**TASK:** In the passage on the university's founding and structure, copy word for word the portion between "Different from many" and "the undergraduate College.", inclusive.

**GIVEN PASSAGE:**
The University was founded in 1893 by John D. Rockefeller (of Standard Oil fame), at the end of a wave of university foundings stretching from the middle of the 19th century until the beginning of the 20th (Washington University in St. Louis, MIT, Vanderbilt, Johns Hopkins, University of Southern California, Stanford, Caltech, Northwestern, Rice University, and Carnegie Mellon also came into being during this time period). Westward migration, population growth, and the industrialization of America led to an increasing need for elite schools away from the East coast - schools whose focus would be on issues vital to national development. Rockefeller’s choice of Chicago – he was urged to build in the New England or the Mid-Atlantic States – demonstrated his outspoken desire to see Thomas Jefferson’s dream of a "natural aristocracy," determined by talent rather than familial heritage, rise to national prominence (he having pulled himself up by the figurative bootstraps). His early fiscal emphasis on the Physics department showed his pragmatic, yet nevertheless intellectually rigorous, desires for the school. Founded under Baptist auspices, the University today lacks a sectarian affiliation. The school's traditions of rigorous scholarship were established by Presidents William Rainey Harper and Robert Maynard Hutchins. Allowing women and minorities to matriculate from its inception, when their access to other leading Universities was an extreme rarity, the University counts among its alumni many prominent pioneers from both groups.

Different from many other universities, the school was first set up around a number of graduate research institutions, following Germanic precedent. The College remained quite small (numerically and in intra-institutional importance) compared to its East coast peers until the middle of the twentieth century. As a result, graduate research and professional programs at the University continue to dwarf undergraduate education by a two-to-one student ratio (its undergraduate student body remains the second smallest amongst top 15 universities, behind historically small Dartmouth). Nevertheless, most faculty members have dual appointments to their respective Schools, Divisions or Institutes, as well as to the undergraduate College.

An important event in the development of nuclear energy took place at the university. On December 12, 1942 the world's first self-sustaining nuclear reaction was achieved at Stagg Field on the campus of the university under the direction of Enrico Fermi. A sculpture by Henry Moore marks the location where this reaction took place; the stadium has since been demolished to make way for the Regenstein Library.

Divisions and Schools

The University currently maintains twelve units, grouped into divisions for graduate research, professional schools, the undergraduate College, the Library, the Press, the Lab Schools (an elite K-12 system), and the Hospitals.

The Divisions: Biological Sciences, Social Sciences, Physical Sciences, and Humanities,

The Professional Schools: the Divinity School, the Law School, the Graduate School of Business, the Pritzker School of Medicine, the Harris School of Public Policy and the School of Social Service Administration.

The Graham School of General Studies is administrative rather than a formal school within the University, and administers a variety of degree and non-degree extension work for high school students through postgraduates.

**DATA LISTING:**

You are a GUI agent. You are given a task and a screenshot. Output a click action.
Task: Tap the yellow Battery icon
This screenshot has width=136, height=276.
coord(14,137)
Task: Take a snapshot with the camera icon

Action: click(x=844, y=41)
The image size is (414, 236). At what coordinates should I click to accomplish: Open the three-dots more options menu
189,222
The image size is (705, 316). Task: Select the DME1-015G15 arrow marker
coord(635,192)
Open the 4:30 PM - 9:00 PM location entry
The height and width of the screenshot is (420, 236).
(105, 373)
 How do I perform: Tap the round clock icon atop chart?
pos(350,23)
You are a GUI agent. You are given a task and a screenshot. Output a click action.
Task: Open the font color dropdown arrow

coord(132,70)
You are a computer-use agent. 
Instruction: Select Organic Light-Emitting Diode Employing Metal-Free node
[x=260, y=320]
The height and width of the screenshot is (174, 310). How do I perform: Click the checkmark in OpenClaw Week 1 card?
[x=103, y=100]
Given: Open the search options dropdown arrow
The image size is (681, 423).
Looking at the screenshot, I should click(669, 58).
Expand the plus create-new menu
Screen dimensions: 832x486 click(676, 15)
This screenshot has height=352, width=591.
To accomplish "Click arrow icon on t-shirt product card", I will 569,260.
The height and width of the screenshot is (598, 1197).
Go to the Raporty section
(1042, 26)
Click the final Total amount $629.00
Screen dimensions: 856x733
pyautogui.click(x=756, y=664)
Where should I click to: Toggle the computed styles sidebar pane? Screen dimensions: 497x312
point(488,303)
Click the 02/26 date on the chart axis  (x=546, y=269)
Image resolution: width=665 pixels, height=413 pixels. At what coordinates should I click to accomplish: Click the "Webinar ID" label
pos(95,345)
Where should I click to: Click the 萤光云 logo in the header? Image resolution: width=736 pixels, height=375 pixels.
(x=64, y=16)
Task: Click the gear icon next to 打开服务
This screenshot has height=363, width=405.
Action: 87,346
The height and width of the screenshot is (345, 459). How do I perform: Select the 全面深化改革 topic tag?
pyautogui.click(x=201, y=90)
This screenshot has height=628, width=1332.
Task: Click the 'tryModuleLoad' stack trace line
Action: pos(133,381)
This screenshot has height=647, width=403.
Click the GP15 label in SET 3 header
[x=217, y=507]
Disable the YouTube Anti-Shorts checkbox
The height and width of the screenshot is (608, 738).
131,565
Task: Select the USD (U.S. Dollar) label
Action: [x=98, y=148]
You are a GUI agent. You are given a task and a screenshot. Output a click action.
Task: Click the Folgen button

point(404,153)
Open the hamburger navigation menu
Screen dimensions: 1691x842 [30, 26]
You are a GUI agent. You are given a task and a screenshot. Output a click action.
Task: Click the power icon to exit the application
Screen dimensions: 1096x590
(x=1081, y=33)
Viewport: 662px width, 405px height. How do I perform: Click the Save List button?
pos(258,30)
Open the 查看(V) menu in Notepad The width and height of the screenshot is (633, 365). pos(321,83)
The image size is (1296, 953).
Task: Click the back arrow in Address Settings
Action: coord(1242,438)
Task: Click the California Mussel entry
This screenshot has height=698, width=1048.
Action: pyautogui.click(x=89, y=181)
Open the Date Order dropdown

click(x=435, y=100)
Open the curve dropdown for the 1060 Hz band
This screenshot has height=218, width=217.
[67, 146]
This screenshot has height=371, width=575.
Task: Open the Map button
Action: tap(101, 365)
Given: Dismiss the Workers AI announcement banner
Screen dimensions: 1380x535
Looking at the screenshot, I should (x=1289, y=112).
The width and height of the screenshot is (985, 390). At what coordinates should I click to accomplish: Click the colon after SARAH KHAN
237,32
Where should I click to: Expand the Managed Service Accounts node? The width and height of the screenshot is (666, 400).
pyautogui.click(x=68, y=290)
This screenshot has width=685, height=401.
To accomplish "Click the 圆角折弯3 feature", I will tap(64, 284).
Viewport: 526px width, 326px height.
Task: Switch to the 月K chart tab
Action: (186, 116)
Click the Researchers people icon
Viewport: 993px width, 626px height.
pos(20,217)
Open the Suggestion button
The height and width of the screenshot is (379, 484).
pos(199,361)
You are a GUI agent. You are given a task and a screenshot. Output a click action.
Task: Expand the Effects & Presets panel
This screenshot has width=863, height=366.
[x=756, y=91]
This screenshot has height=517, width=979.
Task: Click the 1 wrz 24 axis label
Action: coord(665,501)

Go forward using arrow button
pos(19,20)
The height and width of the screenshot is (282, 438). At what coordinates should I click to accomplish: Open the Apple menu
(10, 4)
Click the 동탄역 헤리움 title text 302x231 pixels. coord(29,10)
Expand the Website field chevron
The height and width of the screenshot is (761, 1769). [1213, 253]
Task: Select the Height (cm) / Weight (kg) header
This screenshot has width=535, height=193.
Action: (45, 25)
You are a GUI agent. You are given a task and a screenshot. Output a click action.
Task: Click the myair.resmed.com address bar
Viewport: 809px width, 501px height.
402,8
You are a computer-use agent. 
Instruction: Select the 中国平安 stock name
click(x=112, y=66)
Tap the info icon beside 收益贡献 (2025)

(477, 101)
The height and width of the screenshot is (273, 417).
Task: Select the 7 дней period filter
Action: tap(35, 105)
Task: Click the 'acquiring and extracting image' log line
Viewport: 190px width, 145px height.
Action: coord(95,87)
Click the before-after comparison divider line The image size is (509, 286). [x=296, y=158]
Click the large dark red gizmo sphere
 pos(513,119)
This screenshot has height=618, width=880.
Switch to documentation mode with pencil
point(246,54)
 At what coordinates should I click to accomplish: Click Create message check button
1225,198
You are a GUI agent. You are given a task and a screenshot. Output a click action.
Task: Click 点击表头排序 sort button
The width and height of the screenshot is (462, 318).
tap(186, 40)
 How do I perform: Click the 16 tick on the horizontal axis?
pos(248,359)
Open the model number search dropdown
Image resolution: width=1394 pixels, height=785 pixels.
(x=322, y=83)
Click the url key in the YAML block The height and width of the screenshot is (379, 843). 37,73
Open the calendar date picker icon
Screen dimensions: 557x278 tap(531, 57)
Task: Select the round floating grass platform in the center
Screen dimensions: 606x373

**ANSWER SECTION:**
Different from many other universities, the school was first set up around a number of graduate research institutions, following Germanic precedent. The College remained quite small (numerically and in intra-institutional importance) compared to its East coast peers until the middle of the twentieth century. As a result, graduate research and professional programs at the University continue to dwarf undergraduate education by a two-to-one student ratio (its undergraduate student body remains the second smallest amongst top 15 universities, behind historically small Dartmouth). Nevertheless, most faculty members have dual appointments to their respective Schools, Divisions or Institutes, as well as to the undergraduate College.